(EXERCISE GOAL) Copy each entry verbatim, excluding its images.

(Stored records)

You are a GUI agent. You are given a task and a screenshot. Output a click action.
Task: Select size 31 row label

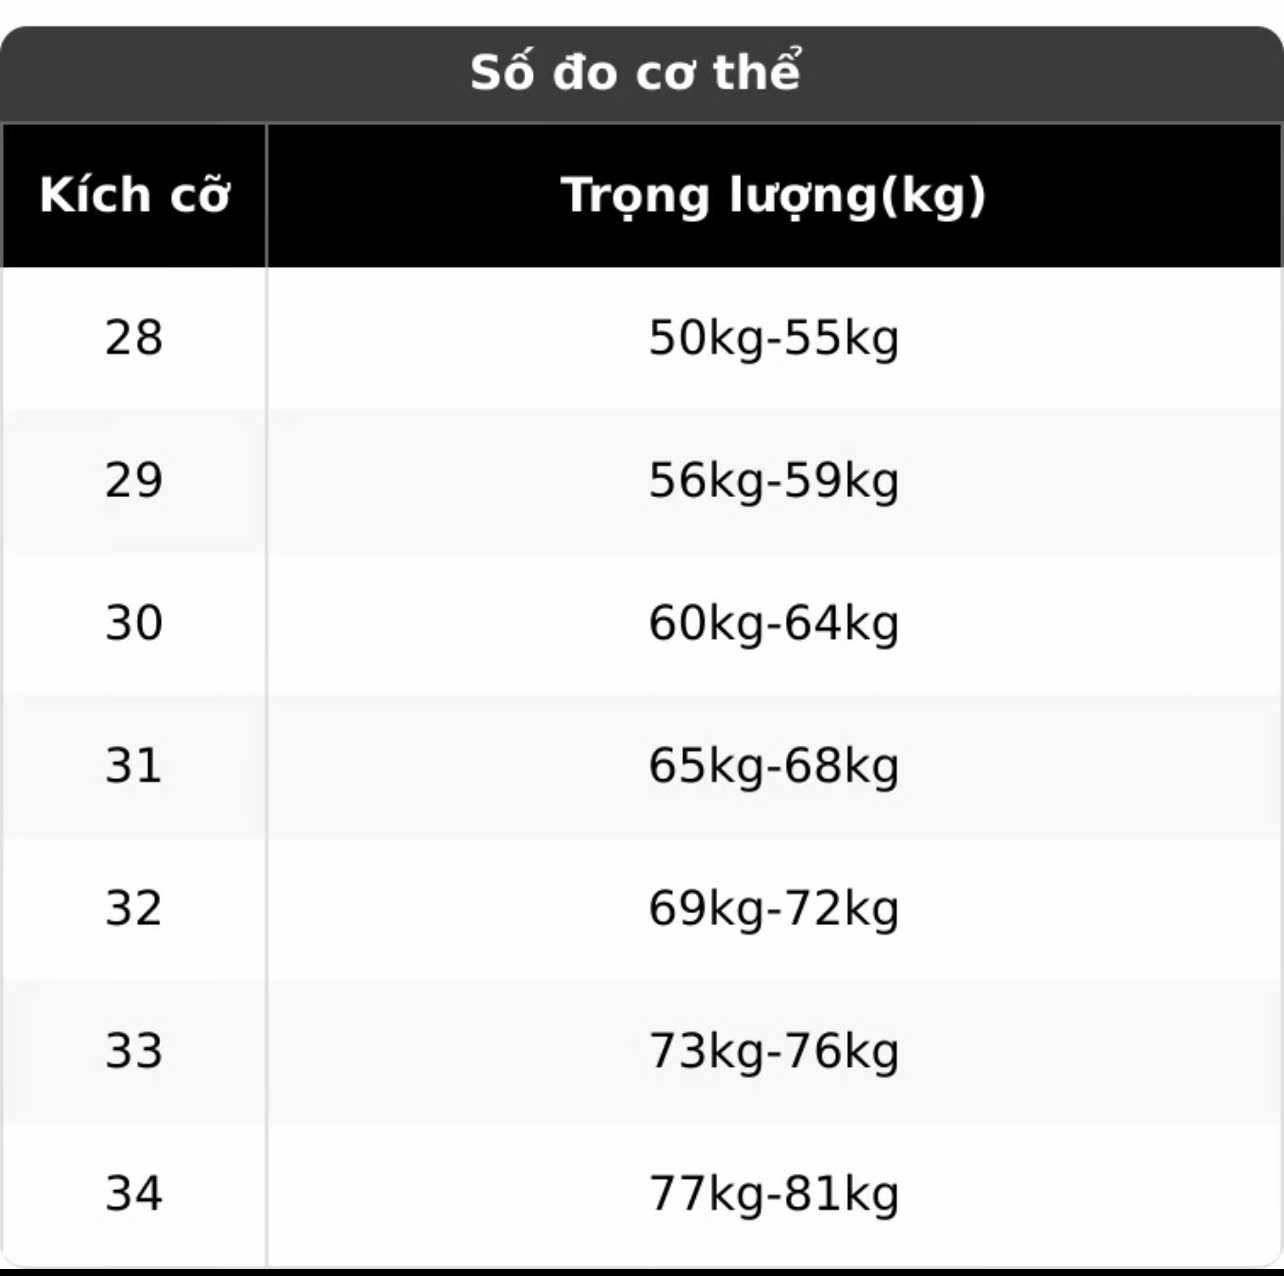click(x=134, y=766)
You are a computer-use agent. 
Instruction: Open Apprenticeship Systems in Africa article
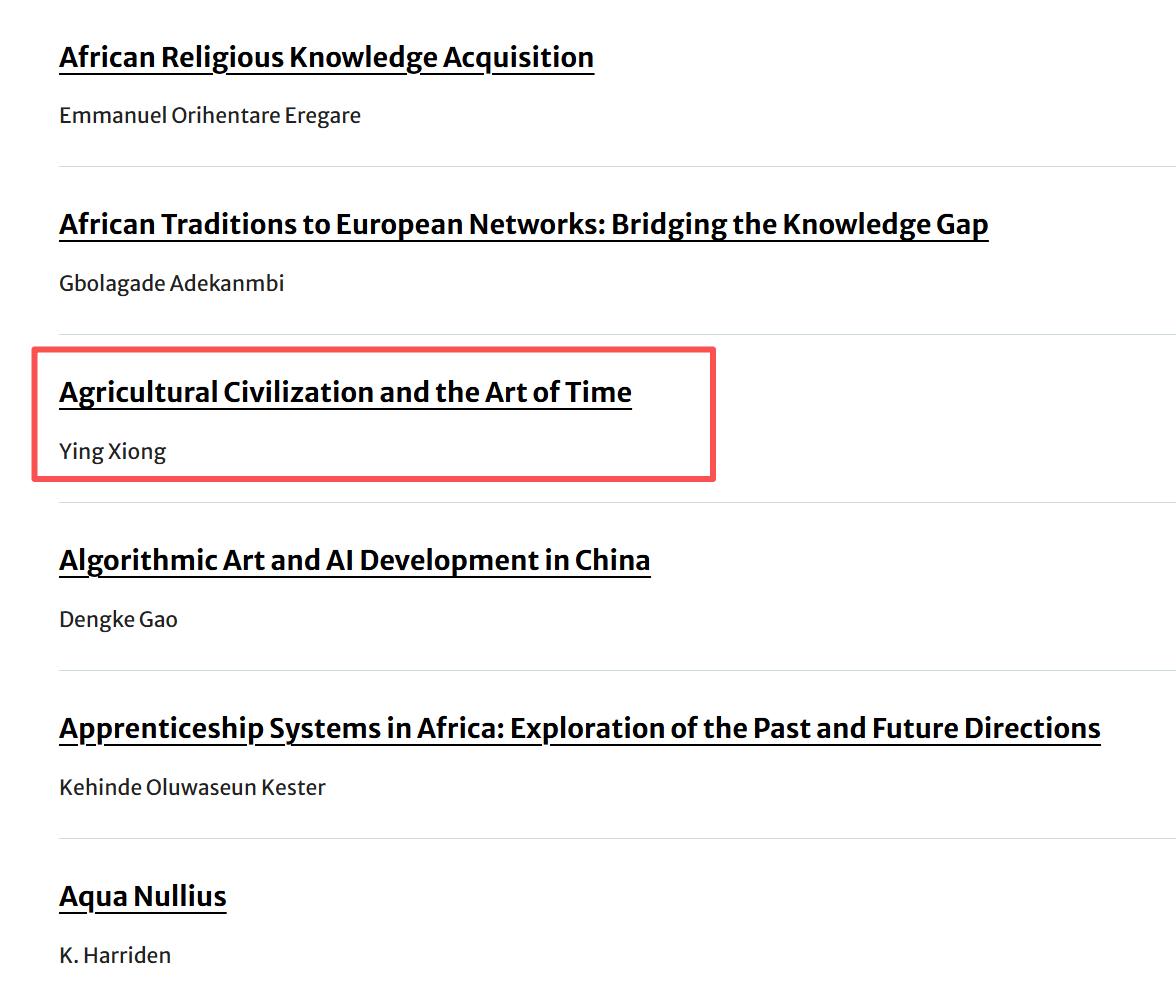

(OUTPUT BELOW)
You are a GUI agent. You are given a task and a screenshot. Output a click action.
Task: Select size 31 row label

click(x=134, y=766)
You are a computer-use agent. 
Instruction: Open Apprenticeship Systems in Africa article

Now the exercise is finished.